(Text block begins)

Lately, in our Crossover Newsletter (edited by my beautiful, talented, supportive wife, Danelle ), our family was highlighted. In my list of favorites, I put JordonCooper.com as one of my many favorites.
No one has made any comments, and I don't mean this to be defensive, but I don't think most people read with a discerning eye. For instance, Jordan Cooper is against the war with Iraq. I think there are those that would read Cooper, knowing I like to read it, and assume that I agree with all that he says. I don't. A list of "rules" for reading might be helpful.
1. Cooper reads a lot. He is a great resource for what is out there to read, and he often gives thorough summaries of these books. I think he read over a hundred books last year. And he is reading the books I would want to read with more time and faster abilities, books that challenge my thinking.

(Text block ends)
(Data records begins)

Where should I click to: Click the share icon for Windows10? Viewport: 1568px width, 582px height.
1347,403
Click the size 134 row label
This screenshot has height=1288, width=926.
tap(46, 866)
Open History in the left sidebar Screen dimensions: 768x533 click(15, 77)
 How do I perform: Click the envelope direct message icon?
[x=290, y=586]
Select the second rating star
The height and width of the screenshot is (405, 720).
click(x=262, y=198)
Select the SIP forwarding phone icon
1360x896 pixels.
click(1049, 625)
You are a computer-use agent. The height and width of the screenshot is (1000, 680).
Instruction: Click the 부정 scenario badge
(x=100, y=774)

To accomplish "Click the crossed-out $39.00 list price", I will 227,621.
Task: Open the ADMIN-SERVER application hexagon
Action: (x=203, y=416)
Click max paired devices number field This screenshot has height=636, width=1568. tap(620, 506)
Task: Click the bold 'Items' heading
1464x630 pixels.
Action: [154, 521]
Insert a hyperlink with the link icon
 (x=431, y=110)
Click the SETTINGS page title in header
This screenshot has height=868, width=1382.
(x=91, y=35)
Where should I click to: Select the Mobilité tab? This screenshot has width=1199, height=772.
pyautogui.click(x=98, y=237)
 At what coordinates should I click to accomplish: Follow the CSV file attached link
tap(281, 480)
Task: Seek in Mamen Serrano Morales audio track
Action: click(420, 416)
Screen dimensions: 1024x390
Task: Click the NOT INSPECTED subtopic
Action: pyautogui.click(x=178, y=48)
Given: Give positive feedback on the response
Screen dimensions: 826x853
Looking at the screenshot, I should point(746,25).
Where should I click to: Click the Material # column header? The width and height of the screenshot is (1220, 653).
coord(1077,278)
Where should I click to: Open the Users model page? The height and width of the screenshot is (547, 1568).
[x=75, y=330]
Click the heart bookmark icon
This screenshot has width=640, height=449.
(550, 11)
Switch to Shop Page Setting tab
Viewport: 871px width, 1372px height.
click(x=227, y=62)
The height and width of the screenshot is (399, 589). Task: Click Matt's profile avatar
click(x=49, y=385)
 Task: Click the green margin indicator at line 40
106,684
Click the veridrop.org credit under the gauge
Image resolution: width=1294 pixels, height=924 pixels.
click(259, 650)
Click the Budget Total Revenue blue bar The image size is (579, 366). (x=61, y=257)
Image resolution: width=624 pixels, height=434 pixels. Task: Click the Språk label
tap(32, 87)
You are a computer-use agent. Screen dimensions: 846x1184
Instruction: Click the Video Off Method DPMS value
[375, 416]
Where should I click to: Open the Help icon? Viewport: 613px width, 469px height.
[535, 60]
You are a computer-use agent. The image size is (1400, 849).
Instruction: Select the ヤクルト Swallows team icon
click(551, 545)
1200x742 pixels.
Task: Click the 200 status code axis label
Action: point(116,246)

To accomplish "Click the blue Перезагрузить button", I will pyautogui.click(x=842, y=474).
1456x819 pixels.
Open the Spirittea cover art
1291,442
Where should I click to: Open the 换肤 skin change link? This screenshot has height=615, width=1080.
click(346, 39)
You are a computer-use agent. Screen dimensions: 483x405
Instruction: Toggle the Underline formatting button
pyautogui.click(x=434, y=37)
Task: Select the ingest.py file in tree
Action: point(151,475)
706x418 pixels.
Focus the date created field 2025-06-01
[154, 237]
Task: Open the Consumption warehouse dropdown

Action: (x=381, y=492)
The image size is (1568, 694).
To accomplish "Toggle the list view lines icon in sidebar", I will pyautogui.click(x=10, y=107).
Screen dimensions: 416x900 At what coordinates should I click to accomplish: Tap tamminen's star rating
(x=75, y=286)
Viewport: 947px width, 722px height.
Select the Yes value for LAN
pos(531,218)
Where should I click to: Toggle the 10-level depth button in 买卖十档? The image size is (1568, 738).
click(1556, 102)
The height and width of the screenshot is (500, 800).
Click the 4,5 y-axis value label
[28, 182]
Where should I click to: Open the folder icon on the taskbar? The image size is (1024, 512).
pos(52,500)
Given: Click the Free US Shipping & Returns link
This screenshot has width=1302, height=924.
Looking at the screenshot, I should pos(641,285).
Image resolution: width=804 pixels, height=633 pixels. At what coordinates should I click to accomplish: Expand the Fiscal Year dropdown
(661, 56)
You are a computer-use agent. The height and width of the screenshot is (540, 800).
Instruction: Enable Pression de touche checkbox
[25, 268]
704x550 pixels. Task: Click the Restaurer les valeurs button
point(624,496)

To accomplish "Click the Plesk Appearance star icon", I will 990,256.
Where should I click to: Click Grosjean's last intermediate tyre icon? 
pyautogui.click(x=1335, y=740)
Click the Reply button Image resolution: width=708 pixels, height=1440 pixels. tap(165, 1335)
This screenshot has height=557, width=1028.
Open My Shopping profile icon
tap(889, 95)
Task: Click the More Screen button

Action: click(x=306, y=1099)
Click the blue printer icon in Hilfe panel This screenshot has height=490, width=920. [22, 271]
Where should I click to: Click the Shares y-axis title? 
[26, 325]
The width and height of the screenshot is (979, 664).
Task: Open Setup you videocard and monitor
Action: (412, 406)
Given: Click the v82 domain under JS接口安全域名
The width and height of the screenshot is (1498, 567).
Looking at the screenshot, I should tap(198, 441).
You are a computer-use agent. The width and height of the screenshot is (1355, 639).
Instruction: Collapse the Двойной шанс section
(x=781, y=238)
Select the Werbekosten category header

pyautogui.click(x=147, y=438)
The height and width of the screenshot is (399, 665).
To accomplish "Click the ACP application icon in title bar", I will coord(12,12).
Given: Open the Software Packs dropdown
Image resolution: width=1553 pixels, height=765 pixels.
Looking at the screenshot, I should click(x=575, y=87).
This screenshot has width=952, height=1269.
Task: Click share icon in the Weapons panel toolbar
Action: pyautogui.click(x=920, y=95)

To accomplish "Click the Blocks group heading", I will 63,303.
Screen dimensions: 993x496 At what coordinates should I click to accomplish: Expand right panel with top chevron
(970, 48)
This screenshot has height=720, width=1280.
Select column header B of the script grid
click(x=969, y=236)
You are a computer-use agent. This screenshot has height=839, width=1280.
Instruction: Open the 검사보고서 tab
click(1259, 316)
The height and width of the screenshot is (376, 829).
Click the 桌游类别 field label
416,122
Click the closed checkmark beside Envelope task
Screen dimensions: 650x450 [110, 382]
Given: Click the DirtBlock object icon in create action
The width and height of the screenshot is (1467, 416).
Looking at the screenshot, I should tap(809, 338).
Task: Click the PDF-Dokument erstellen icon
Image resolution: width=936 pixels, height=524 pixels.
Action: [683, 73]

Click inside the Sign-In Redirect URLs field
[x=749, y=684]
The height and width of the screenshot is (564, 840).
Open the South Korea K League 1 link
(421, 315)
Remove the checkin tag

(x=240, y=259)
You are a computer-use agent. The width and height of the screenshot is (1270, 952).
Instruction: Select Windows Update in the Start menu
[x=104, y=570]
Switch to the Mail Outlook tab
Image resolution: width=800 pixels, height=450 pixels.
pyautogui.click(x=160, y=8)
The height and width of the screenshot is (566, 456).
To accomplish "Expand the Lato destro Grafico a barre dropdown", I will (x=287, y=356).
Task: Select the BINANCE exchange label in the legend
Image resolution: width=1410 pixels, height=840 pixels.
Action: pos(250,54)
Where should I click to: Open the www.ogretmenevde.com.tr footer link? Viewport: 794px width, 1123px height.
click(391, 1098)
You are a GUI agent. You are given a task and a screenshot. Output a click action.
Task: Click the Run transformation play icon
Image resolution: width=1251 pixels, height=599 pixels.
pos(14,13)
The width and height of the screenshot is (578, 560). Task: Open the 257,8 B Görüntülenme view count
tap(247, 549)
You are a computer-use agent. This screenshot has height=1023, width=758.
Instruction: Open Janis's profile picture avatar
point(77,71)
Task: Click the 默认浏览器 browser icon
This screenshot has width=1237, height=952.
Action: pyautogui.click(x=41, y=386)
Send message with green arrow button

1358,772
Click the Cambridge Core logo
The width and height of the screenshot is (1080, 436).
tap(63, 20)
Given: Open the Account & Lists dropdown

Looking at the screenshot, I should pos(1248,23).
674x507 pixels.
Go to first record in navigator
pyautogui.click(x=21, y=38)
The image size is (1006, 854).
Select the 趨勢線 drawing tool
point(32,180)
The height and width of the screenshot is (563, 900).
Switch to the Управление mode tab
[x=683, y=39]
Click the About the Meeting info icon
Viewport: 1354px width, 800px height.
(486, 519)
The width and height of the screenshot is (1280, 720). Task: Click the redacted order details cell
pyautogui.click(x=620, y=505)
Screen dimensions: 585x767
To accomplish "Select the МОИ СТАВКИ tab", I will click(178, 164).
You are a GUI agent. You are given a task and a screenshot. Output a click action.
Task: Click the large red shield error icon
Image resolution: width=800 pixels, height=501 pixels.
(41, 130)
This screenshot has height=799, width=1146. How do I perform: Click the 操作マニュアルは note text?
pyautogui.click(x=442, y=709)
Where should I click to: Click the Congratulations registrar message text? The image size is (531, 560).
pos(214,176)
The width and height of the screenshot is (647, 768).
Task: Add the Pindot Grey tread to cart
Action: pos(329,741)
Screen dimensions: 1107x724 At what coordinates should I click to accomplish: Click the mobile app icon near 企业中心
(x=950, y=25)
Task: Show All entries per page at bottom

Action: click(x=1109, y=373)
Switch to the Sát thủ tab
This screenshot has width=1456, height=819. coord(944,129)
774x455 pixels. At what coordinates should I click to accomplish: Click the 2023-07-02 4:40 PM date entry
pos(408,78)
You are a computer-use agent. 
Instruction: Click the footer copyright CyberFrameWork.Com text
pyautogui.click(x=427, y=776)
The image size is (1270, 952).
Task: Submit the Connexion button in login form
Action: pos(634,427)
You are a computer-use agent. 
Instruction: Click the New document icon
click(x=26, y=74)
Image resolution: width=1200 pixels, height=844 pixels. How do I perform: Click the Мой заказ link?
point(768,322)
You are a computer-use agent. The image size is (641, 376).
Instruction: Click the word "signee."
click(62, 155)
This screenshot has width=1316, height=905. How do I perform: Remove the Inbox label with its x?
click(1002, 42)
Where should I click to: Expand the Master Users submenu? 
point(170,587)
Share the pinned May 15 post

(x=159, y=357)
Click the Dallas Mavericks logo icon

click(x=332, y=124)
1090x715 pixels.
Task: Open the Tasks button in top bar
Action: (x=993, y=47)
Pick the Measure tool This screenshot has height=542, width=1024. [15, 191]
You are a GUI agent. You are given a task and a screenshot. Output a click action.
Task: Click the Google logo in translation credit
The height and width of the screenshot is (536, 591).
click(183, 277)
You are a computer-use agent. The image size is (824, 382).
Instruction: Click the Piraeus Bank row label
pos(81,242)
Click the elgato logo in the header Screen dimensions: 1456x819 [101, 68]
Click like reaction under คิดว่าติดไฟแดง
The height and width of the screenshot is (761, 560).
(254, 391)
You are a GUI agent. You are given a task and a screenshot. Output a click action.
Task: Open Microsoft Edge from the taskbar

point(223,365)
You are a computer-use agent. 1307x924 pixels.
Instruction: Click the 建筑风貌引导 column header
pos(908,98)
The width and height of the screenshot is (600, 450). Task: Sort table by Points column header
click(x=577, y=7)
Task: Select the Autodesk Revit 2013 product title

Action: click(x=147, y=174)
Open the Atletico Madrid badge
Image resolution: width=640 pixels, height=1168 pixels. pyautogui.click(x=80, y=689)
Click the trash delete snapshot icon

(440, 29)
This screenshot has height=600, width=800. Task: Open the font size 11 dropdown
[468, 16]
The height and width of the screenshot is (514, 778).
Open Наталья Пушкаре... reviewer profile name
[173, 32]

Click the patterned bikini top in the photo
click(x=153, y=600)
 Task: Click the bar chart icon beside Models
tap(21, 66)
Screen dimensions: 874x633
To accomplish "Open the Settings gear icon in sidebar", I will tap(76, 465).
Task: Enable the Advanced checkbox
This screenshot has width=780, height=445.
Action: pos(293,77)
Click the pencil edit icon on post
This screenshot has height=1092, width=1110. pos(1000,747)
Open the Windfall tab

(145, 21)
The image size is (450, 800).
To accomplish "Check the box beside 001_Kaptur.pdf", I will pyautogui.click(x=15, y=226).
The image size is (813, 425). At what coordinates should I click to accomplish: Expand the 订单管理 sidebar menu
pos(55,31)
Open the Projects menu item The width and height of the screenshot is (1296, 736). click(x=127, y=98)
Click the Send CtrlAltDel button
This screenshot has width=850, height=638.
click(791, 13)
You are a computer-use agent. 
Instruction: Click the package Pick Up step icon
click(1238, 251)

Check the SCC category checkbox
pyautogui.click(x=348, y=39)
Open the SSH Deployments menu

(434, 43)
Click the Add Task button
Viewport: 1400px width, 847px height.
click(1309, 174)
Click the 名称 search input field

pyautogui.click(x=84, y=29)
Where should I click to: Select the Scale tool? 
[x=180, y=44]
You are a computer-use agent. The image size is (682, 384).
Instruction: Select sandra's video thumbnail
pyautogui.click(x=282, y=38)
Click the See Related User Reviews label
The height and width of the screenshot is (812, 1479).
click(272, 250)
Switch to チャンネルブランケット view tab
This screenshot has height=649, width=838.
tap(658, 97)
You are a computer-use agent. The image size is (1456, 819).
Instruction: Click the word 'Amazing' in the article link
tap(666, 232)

(Data records ends)

■ Task requirements:
(a) Copy the post about reading with a discerning eye word for word, starting at "Lately, in our" and ending at "my many favorites.".
(b) Write the next part of the post about reading with a discerning eye, picking up after its last sentence.
The items are set apart from the post about reading with a discerning eye and aren't part of it.

■ Per-task answers:
(a)
Lately, in our Crossover Newsletter (edited by my beautiful, talented, supportive wife, Danelle ), our family was highlighted. In my list of favorites, I put JordonCooper.com as one of my many favorites.

(b)
2. Cooper gives me insight into how a lot of the younger, Postmoderns think. It seems an odd viewpoint sometimes, but I think it is prevalent among younger people. And I want to know how this next generation thinks so I can engage them with the Gospel.
3. If I want to develop a conservative viewpoint, say on the war, I don't find that listening to conservatives helps me. Maybe it is my habit of taking the other side in a debate, or maybe they are more conservative to me and the flaws in their thinking stick out more to me than their good thinking. So listening to those more liberal than me, I am able to put together what I think are more cogent views.
4. I admit to a desire for an idealist viewpoint. Cooper posted a sermon by Tony Campolo, who certainly on the liberal side, but still seems to be very evangelical. I wish that what he said in this sermon were effective policy. I'm still not sure it isn't. If you had to pin me down, I would say I am for the war in Iraq though I honestly can't articulate a great reason why. It seems we have to do something. It goes into a murky argument about whether the United States Government is a tool of God. I'm certainly going to be supportive of our soldiers now that we are engaged. But Campolo's words ring true to me.
Here is an excerpt:
I was asked quite simply, in a debate, "What do you suggest as an alternative? I mean, Saddam Hussein is a crazy man, he is a threat to civilization, how do you stop him?"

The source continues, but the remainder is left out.